═════ Provided information
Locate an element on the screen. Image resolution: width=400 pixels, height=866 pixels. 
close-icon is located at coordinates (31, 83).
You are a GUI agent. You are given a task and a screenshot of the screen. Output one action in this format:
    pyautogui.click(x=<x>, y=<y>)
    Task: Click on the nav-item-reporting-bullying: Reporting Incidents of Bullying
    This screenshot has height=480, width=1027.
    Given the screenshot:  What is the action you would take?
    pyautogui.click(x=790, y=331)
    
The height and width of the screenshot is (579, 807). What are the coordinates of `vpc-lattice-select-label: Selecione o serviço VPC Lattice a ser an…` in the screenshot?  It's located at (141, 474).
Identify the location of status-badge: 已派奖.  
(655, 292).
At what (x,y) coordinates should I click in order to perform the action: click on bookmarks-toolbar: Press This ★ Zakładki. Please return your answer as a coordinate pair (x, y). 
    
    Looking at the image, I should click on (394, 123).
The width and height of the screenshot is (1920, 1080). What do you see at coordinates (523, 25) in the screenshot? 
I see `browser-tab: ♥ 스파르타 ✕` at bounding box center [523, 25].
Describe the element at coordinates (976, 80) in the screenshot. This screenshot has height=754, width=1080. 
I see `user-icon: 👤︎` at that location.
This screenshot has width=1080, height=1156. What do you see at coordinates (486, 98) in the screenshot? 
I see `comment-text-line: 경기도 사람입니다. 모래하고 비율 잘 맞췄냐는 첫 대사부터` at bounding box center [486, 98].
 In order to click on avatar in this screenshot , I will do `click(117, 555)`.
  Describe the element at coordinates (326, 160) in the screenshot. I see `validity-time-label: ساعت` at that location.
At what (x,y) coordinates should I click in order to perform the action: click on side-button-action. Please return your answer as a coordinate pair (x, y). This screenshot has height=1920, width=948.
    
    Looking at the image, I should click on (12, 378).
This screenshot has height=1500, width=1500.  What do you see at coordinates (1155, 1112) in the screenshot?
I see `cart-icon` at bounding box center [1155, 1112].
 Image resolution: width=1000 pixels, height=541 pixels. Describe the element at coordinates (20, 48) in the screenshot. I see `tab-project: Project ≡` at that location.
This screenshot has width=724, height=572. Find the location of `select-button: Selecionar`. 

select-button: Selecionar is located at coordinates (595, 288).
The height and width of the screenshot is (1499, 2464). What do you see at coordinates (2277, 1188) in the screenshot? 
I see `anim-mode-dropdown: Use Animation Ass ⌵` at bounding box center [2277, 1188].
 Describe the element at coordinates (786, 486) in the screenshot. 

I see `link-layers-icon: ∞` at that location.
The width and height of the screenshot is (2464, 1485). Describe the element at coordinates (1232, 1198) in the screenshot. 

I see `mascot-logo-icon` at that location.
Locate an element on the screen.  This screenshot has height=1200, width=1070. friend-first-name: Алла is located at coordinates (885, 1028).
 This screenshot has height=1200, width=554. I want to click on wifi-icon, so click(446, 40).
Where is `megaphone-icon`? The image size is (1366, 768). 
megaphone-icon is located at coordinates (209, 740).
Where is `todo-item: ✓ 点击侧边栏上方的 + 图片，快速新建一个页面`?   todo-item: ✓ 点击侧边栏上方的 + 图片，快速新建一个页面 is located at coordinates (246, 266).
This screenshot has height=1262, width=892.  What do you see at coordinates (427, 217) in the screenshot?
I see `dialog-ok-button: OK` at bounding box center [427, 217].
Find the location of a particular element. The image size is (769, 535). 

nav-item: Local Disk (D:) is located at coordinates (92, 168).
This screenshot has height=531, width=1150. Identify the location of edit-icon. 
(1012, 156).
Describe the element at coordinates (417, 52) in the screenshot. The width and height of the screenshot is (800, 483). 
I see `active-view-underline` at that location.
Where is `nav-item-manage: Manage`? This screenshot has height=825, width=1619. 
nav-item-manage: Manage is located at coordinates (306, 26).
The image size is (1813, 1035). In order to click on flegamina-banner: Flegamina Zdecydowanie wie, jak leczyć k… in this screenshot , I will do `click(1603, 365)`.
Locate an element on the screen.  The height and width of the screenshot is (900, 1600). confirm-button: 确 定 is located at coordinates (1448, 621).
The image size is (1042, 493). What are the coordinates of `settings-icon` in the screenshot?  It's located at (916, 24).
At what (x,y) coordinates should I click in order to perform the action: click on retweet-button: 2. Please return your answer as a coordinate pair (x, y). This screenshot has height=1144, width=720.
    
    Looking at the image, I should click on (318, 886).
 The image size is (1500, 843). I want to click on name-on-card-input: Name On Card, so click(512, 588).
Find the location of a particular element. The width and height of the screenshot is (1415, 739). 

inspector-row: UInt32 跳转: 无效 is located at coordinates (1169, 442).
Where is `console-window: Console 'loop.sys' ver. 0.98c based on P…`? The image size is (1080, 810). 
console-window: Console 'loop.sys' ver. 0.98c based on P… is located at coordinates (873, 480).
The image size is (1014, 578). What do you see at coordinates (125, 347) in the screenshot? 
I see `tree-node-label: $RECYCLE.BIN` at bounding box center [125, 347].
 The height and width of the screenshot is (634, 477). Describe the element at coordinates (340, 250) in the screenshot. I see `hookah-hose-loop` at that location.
══════════
#### Instructions to follow
Put every line of the records above into a numbered list, leaving out the blank lines.

#### Task result
1. Locate an element on the screen. Image resolution: width=400 pixels, height=866 pixels. 
2. close-icon is located at coordinates (31, 83).
3. You are a GUI agent. You are given a task and a screenshot of the screen. Output one action in this format:
4.     pyautogui.click(x=<x>, y=<y>)
5.     Task: Click on the nav-item-reporting-bullying: Reporting Incidents of Bullying
6.     This screenshot has height=480, width=1027.
7.     Given the screenshot:  What is the action you would take?
8.     pyautogui.click(x=790, y=331)
9. The height and width of the screenshot is (579, 807). What are the coordinates of `vpc-lattice-select-label: Selecione o serviço VPC Lattice a ser an…` in the screenshot?  It's located at (141, 474).
10. Identify the location of status-badge: 已派奖.  
11. (655, 292).
12. At what (x,y) coordinates should I click in order to perform the action: click on bookmarks-toolbar: Press This ★ Zakładki. Please return your answer as a coordinate pair (x, y). 
13.     Looking at the image, I should click on (394, 123).
14. The width and height of the screenshot is (1920, 1080). What do you see at coordinates (523, 25) in the screenshot? 
15. I see `browser-tab: ♥ 스파르타 ✕` at bounding box center [523, 25].
16. Describe the element at coordinates (976, 80) in the screenshot. This screenshot has height=754, width=1080. 
17. I see `user-icon: 👤︎` at that location.
18. This screenshot has width=1080, height=1156. What do you see at coordinates (486, 98) in the screenshot? 
19. I see `comment-text-line: 경기도 사람입니다. 모래하고 비율 잘 맞췄냐는 첫 대사부터` at bounding box center [486, 98].
20.  In order to click on avatar in this screenshot , I will do `click(117, 555)`.
21.   Describe the element at coordinates (326, 160) in the screenshot. I see `validity-time-label: ساعت` at that location.
22. At what (x,y) coordinates should I click in order to perform the action: click on side-button-action. Please return your answer as a coordinate pair (x, y). This screenshot has height=1920, width=948.
23.     Looking at the image, I should click on (12, 378).
24. This screenshot has height=1500, width=1500.  What do you see at coordinates (1155, 1112) in the screenshot?
25. I see `cart-icon` at bounding box center [1155, 1112].
26.  Image resolution: width=1000 pixels, height=541 pixels. Describe the element at coordinates (20, 48) in the screenshot. I see `tab-project: Project ≡` at that location.
27. This screenshot has width=724, height=572. Find the location of `select-button: Selecionar`. 
28. select-button: Selecionar is located at coordinates (595, 288).
29. The height and width of the screenshot is (1499, 2464). What do you see at coordinates (2277, 1188) in the screenshot? 
30. I see `anim-mode-dropdown: Use Animation Ass ⌵` at bounding box center [2277, 1188].
31.  Describe the element at coordinates (786, 486) in the screenshot. 
32. I see `link-layers-icon: ∞` at that location.
33. The width and height of the screenshot is (2464, 1485). Describe the element at coordinates (1232, 1198) in the screenshot. 
34. I see `mascot-logo-icon` at that location.
35. Locate an element on the screen.  This screenshot has height=1200, width=1070. friend-first-name: Алла is located at coordinates (885, 1028).
36.  This screenshot has height=1200, width=554. I want to click on wifi-icon, so click(446, 40).
37. Where is `megaphone-icon`? The image size is (1366, 768). 
38. megaphone-icon is located at coordinates (209, 740).
39. Where is `todo-item: ✓ 点击侧边栏上方的 + 图片，快速新建一个页面`?   todo-item: ✓ 点击侧边栏上方的 + 图片，快速新建一个页面 is located at coordinates (246, 266).
40. This screenshot has height=1262, width=892.  What do you see at coordinates (427, 217) in the screenshot?
41. I see `dialog-ok-button: OK` at bounding box center [427, 217].
42. Find the location of a particular element. The image size is (769, 535). 
43. nav-item: Local Disk (D:) is located at coordinates (92, 168).
44. This screenshot has height=531, width=1150. Identify the location of edit-icon. 
45. (1012, 156).
46. Describe the element at coordinates (417, 52) in the screenshot. The width and height of the screenshot is (800, 483). 
47. I see `active-view-underline` at that location.
48. Where is `nav-item-manage: Manage`? This screenshot has height=825, width=1619. 
49. nav-item-manage: Manage is located at coordinates (306, 26).
50. The image size is (1813, 1035). In order to click on flegamina-banner: Flegamina Zdecydowanie wie, jak leczyć k… in this screenshot , I will do `click(1603, 365)`.
51. Locate an element on the screen.  The height and width of the screenshot is (900, 1600). confirm-button: 确 定 is located at coordinates (1448, 621).
52. The image size is (1042, 493). What are the coordinates of `settings-icon` in the screenshot?  It's located at (916, 24).
53. At what (x,y) coordinates should I click in order to perform the action: click on retweet-button: 2. Please return your answer as a coordinate pair (x, y). This screenshot has height=1144, width=720.
54.     Looking at the image, I should click on (318, 886).
55.  The image size is (1500, 843). I want to click on name-on-card-input: Name On Card, so click(512, 588).
56. Find the location of a particular element. The width and height of the screenshot is (1415, 739). 
57. inspector-row: UInt32 跳转: 无效 is located at coordinates (1169, 442).
58. Where is `console-window: Console 'loop.sys' ver. 0.98c based on P…`? The image size is (1080, 810). 
59. console-window: Console 'loop.sys' ver. 0.98c based on P… is located at coordinates (873, 480).
60. The image size is (1014, 578). What do you see at coordinates (125, 347) in the screenshot? 
61. I see `tree-node-label: $RECYCLE.BIN` at bounding box center [125, 347].
62.  The height and width of the screenshot is (634, 477). Describe the element at coordinates (340, 250) in the screenshot. I see `hookah-hose-loop` at that location.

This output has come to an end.